# Sheldon's Layout



## Grumpy468 (4 mo ago)

Thank you for this place to be able to share our work.


----------



## Grumpy468 (4 mo ago)




----------



## Grumpy468 (4 mo ago)




----------



## Grumpy468 (4 mo ago)




----------



## Grumpy468 (4 mo ago)




----------



## Grumpy468 (4 mo ago)




----------



## AFGP9 (Apr 8, 2015)

Grumpy468 that is some nice detail work you have there on your buildings and ground cover detail. 

Kenny


----------



## Grumpy468 (4 mo ago)

AFGP9 said:


> Grumpy468 that is some nice detail work you have there on your buildings and ground cover detail.
> 
> Kenny


Thank you very much.


----------



## Grumpy468 (4 mo ago)

Getting paved roads or concrete to look right is a huge task.


----------



## Grumpy468 (4 mo ago)

White lines after


----------



## Grumpy468 (4 mo ago)

This shed took a while, I am getting better at the washes.


----------



## Grumpy468 (4 mo ago)

I found a you tube video that shows how to make your own LED street lamps Etc. So i ordered 2 sizes of Styrene poles that slide into each other, 3 mm led's and 3 sizes of "Bag Feet" A roll of insulated .04 mm wire, and away we go. It is time consuming, but a fraction of the cost to make them. The bag feet make perfect lamp shades, 10mm,12mm,15mm. I use the 10mm for downtown, the 12mm for roadways, and the 15mm for the refinery area i am building.


----------



## Grumpy468 (4 mo ago)




----------



## Chaostrain (Jan 27, 2015)

Wow! That's all so incredible. You do amazing!


----------



## SF Gal (11 mo ago)

I like what you did with 3mm LEDs. I was thinking of doing something similar until I found these Nano LED street lights...easy peasy. 









Like how you are stratch building stuff. 
Love what looks like a refueling station in a covered platform.








I want to do something like that too so thanks for the inspiration.
Keep the pictures coming, subscribed to your thread. 😊


----------



## Grumpy468 (4 mo ago)

Thank you for the compliments


----------



## Grumpy468 (4 mo ago)

some previous builds.


----------



## Grumpy468 (4 mo ago)




----------



## Grumpy468 (4 mo ago)




----------



## Grumpy468 (4 mo ago)




----------



## Grumpy468 (4 mo ago)

I make my fences out of wooden match sticks and florist wire.


----------



## Grumpy468 (4 mo ago)




----------



## Grumpy468 (4 mo ago)

Garages are a nice touch.


----------



## Grumpy468 (4 mo ago)




----------



## Magic (Jan 28, 2014)

Outstanding work, well done.   

Magic


----------



## Gramps (Feb 28, 2016)

Welcome to the forum, great work.


----------



## JeffHurl (Apr 22, 2021)

Very nice details! Your fence looks great! I like your weathering of the structures too!


----------



## Grumpy468 (4 mo ago)

My best friend and model railroad mentor Sid Dietch got me into this hobby, he taught me a lot about technique and how to apply paint and washes. Sadly he passed away almost 2 years ago. I seemed to have had a knack for this, as i have been building model cars my whole life, and have applied that to the train hobby. I grew up in a train station in Rural Saskatchewan, so i am modelling 1967 to 1977 era roughly. My layout isn't one specific town, it is a combination of everything i have seen over the years.

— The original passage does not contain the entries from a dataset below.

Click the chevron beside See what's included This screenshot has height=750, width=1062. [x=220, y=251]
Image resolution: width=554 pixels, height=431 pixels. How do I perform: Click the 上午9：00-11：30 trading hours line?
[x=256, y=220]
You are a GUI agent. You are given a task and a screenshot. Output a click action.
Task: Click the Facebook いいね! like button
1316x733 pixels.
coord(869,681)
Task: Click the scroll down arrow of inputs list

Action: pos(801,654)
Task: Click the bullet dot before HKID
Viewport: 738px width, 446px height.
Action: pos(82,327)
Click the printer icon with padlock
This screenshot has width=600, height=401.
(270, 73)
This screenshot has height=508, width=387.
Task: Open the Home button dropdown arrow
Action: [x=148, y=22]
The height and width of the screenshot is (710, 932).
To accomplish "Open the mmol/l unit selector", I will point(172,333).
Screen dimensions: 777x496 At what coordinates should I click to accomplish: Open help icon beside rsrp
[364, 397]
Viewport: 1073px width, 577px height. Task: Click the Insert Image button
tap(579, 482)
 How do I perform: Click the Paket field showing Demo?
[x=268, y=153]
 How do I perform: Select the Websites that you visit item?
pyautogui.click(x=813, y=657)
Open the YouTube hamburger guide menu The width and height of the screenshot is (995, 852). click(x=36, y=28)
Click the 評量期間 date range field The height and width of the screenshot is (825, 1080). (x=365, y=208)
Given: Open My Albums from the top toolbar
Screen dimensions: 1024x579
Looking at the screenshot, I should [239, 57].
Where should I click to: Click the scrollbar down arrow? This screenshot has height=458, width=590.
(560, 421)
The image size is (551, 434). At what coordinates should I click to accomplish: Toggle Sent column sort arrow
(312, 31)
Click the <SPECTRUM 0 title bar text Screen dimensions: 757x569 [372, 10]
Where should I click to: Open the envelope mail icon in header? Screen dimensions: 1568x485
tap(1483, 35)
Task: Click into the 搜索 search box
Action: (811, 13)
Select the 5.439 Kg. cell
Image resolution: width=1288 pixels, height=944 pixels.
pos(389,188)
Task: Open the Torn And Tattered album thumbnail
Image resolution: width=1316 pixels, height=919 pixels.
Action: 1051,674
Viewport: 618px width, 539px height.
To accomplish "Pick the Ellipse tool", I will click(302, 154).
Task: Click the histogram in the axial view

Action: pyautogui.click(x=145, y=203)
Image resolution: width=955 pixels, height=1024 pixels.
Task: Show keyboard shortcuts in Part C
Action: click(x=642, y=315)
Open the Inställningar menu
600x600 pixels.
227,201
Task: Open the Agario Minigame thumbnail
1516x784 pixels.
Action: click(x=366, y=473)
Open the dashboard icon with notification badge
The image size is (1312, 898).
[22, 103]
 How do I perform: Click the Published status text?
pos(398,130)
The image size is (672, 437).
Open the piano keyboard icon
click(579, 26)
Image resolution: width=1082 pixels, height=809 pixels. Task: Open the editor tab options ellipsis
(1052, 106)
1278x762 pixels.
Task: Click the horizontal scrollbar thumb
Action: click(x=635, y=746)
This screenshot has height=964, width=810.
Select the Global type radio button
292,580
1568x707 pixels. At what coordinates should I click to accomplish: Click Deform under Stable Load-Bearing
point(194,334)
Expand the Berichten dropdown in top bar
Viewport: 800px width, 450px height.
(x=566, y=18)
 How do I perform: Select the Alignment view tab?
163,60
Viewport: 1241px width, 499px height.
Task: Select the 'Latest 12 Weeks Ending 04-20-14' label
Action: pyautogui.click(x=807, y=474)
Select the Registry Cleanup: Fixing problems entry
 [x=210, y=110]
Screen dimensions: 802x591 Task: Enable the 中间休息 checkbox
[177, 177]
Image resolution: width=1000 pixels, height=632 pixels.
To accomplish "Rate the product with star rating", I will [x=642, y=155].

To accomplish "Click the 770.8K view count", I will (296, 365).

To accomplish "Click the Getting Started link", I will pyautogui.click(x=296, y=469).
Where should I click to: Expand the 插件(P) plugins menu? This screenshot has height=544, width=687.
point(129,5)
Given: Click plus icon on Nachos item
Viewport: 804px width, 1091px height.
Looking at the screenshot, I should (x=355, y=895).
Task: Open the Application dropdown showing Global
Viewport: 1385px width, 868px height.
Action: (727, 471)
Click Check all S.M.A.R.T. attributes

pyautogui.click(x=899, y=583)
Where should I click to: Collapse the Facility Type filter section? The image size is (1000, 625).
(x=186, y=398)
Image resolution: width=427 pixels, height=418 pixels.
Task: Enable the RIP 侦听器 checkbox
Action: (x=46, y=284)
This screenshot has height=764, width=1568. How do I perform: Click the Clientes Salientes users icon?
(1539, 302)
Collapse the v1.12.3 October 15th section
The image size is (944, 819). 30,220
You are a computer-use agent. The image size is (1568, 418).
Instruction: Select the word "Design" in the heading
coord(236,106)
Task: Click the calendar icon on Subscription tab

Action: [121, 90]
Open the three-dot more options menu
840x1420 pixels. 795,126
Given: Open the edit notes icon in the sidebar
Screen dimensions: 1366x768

The best advice he gave me was. "Never plan on finishing your layout, it will turn out much better" It's not something you finish, it's something you love to do.


----------



## 65steam (Dec 18, 2019)

That shed turned out really well. I like your landscaping, too.


----------



## Oomowmow (10 mo ago)

It's All Amazing! Y'all outta my league, really great work!


----------



## BigGRacing (Sep 25, 2020)

I love it, beautiful workmanship and I love your layout !


----------



## Grumpy468 (4 mo ago)

BigGRacing said:


> I love it, beautiful workmanship and I love your layout !


Thank you Gary, I appreciate the kind words.


----------



## Grumpy468 (4 mo ago)

These took several weeks to build. There will be more weathering involved. Plus a piping network


----------



## Grumpy468 (4 mo ago)

This part of the layout is slow going. requires lots of thought. One on my customers is the local refinery, i am so lucky to have a birds eye view of a real refinery. i have so many pictures of all the things i am building on my layout.


----------



## Grumpy468 (4 mo ago)




----------



## Grumpy468 (4 mo ago)

It is amazing how many times i will take things on and off the layout. ugh. Now that i have all the base concrete/pavement work done, i can start placing things where they will land permanently.


----------



## Grumpy468 (4 mo ago)




----------



## JeffHurl (Apr 22, 2021)

Such great attention to detail!


----------



## BigGRacing (Sep 25, 2020)

What is the total dimensions of the layout Sheldon ?


----------



## Grumpy468 (4 mo ago)

My layout is 12 feet x 8 feet x 4 feet. In an "L" shape.


----------



## Grumpy468 (4 mo ago)




----------



## Grumpy468 (4 mo ago)




----------



## Grumpy468 (4 mo ago)




----------



## Grumpy468 (4 mo ago)




----------



## Grumpy468 (4 mo ago)




----------



## Berrychon (4 mo ago)

You did a hell of a job. Congrats.


----------



## BigGRacing (Sep 25, 2020)

Grumpy468 said:


> My layout is 12 feet x 8 feet x 4 feet. In an "L" shape.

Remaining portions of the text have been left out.